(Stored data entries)
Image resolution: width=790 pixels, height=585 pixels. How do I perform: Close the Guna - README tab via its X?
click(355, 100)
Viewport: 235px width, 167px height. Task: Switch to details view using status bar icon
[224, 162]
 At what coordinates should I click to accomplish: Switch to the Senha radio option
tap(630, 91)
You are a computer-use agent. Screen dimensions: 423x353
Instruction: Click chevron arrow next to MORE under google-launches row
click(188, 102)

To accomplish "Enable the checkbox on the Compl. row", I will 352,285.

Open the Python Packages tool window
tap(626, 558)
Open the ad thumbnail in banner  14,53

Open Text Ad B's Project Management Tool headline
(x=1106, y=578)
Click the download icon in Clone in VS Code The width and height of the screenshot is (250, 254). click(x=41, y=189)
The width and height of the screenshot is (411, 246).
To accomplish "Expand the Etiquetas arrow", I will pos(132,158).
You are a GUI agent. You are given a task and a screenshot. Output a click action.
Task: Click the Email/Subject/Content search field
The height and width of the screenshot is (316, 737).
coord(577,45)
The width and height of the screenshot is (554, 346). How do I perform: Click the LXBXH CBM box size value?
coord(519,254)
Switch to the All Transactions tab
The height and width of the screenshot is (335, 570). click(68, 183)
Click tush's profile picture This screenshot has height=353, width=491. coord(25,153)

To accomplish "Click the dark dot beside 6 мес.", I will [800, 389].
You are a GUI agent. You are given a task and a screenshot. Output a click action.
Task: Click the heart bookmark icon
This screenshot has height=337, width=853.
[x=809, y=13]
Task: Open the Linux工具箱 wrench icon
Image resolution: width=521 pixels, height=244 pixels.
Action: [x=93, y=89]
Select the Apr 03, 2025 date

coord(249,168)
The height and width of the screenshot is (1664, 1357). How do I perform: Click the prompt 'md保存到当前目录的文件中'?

• About this exercise: Every record must appear in the answer exactly as it does above.

• Completed task:
Image resolution: width=790 pixels, height=585 pixels. How do I perform: Close the Guna - README tab via its X?
click(355, 100)
Viewport: 235px width, 167px height. Task: Switch to details view using status bar icon
[224, 162]
 At what coordinates should I click to accomplish: Switch to the Senha radio option
tap(630, 91)
You are a computer-use agent. Screen dimensions: 423x353
Instruction: Click chevron arrow next to MORE under google-launches row
click(188, 102)

To accomplish "Enable the checkbox on the Compl. row", I will 352,285.

Open the Python Packages tool window
tap(626, 558)
Open the ad thumbnail in banner  14,53

Open Text Ad B's Project Management Tool headline
(x=1106, y=578)
Click the download icon in Clone in VS Code The width and height of the screenshot is (250, 254). click(x=41, y=189)
The width and height of the screenshot is (411, 246).
To accomplish "Expand the Etiquetas arrow", I will pos(132,158).
You are a GUI agent. You are given a task and a screenshot. Output a click action.
Task: Click the Email/Subject/Content search field
The height and width of the screenshot is (316, 737).
coord(577,45)
The width and height of the screenshot is (554, 346). How do I perform: Click the LXBXH CBM box size value?
coord(519,254)
Switch to the All Transactions tab
The height and width of the screenshot is (335, 570). click(68, 183)
Click tush's profile picture This screenshot has height=353, width=491. coord(25,153)

To accomplish "Click the dark dot beside 6 мес.", I will [800, 389].
You are a GUI agent. You are given a task and a screenshot. Output a click action.
Task: Click the heart bookmark icon
This screenshot has height=337, width=853.
[x=809, y=13]
Task: Open the Linux工具箱 wrench icon
Image resolution: width=521 pixels, height=244 pixels.
Action: [x=93, y=89]
Select the Apr 03, 2025 date

coord(249,168)
The height and width of the screenshot is (1664, 1357). How do I perform: Click the prompt 'md保存到当前目录的文件中'?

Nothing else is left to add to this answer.